After an unenlightening account of Reuss' early years, the book treats his congressional career as a series of position papers, detailing why he sponsored this measure or opposed that one. Here's a sample: "After much study I drew up an amendment to the revenue-sharing legislation of 1970, conditioning it on a good-faith state effort to draw up a long-term modern governments plan. I set this forth at length in my 1970 book, Revenue-Sharing: Crutch or Catalyst for State-Local Government?"
Makes you want to read more, doesn't it? Seldom has a book this short been this tedious.
Despite its brevity, When Government Was Good shows blatant signs of padding. There are many lengthy block quotations from long-ago speeches and articles, along with the typical staged congressional photos (on numbered pages, not inserts). When Reuss runs out of old bills to talk about, he pontificates on current issues.
Reuss takes credit for many things, including terms in common usage. He recalls appearing before the Ways and Means Committee to talk about tax loopholes. He says he is still proud of his elaborate exhibit, "which I called my Flow Chart." Reading that line, I couldn't help picturing Dr. Evil doing two-finger quotation marks around "flow chart."
There are some items for which Reuss conveniently neglects to take credit. He devotes a chapter to the House Banking Committee, which he chaired from 1975 through 1980. (The part where he assumes the chairmanship is titled "The Banking Committee Reborn.") While mentioning the 1980 banking law, the chapter overlooks its key provision, which increased federal insurance on savings and loan accounts. By signaling the operators of shaky thrifts that taxpayers would bail them out from bad investments, the law triggered the S&L debacle of the 1980s.
Reuss tells how he led a minor investigation of Watergate but leaves out his major proposal for ending the controversy. On June 1, 1973, he wrote an article urging Nixon and Agnew both to resign so that Democratic House Speaker Carl Albert could become president. (Agnew's own ethics scandal had not yet come to light.) During the Lewinsky affair, Democrats accused the GOP of attempting a "coup," but never did Republicans dream of something as nakedly partisan as Reuss' proposal.
Reuss shows us just how mean-spirited a liberal can be. He applauds a 1998 stock market downturn because it may have cost the affluent "enough wealth and income to measurably decrease inequality." Apart from its sheer nastiness, that sentiment is also nonsensical. More than 40 percent of American households own stock, either directly or indirectly: Market crashes hurt the not-so-rich types whose pension funds lose value. Fortunately, stocks recovered after Reuss wrote that line.

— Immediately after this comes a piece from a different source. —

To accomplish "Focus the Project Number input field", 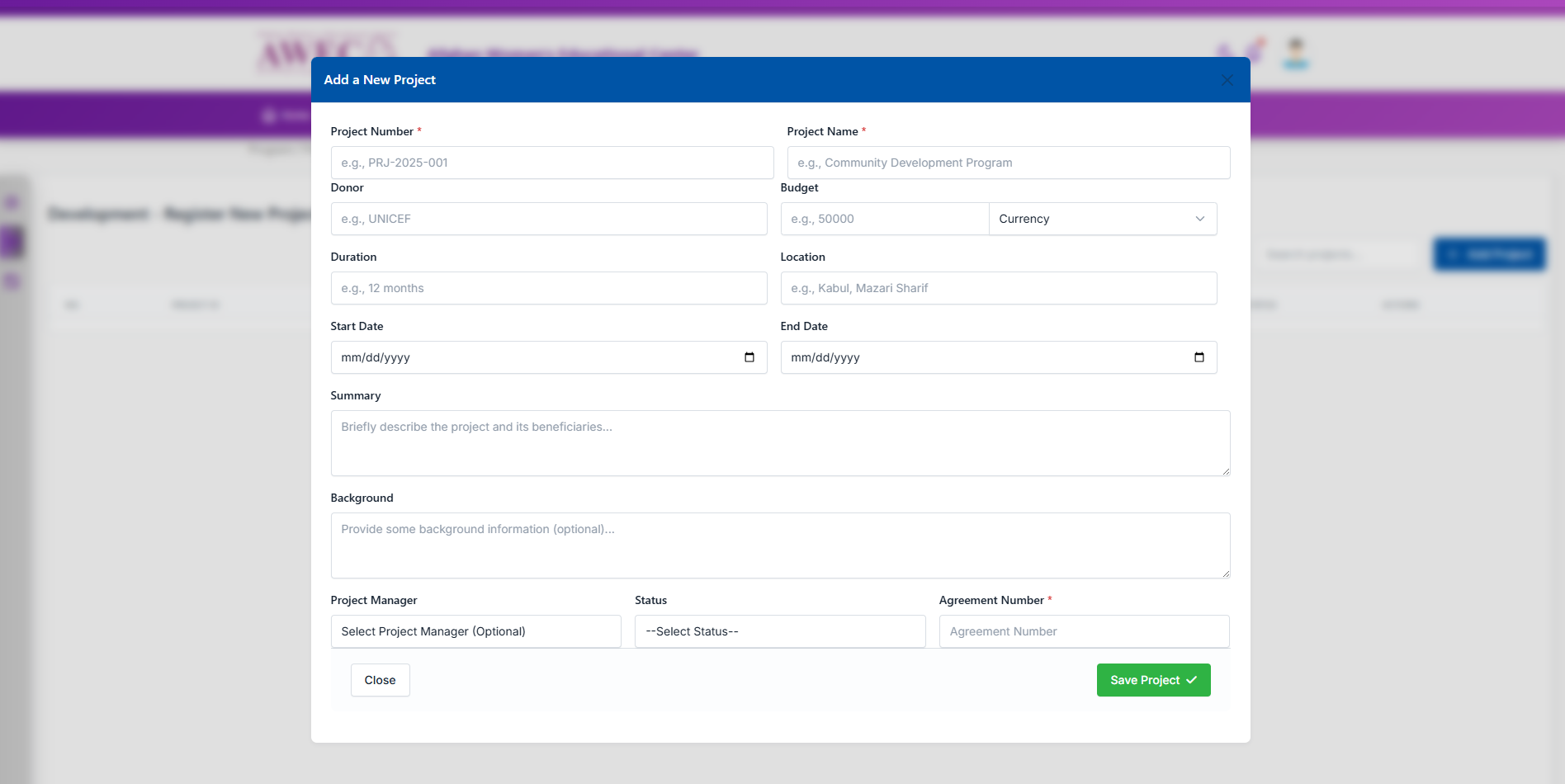I will [x=551, y=163].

One brief anecdote is revealing, about both Reuss and other politicians. An ardent supporter of the St. Lawrence Seaway in the 1950s, he was disgusted to learn at a field hearing that some of his constituents favored private-sector financing. He recalls approvingly that a Democratic colleague slipped him a note saying, "You're too good for these people!"
"Too good for these people": There's a sentiment that politicians often harbor but rarely utter. Elected officials contract arrogance the way coal miners get black lung disease: just by breathing the air for too long. Without meaning to, Reuss helps us understand how government goes bad.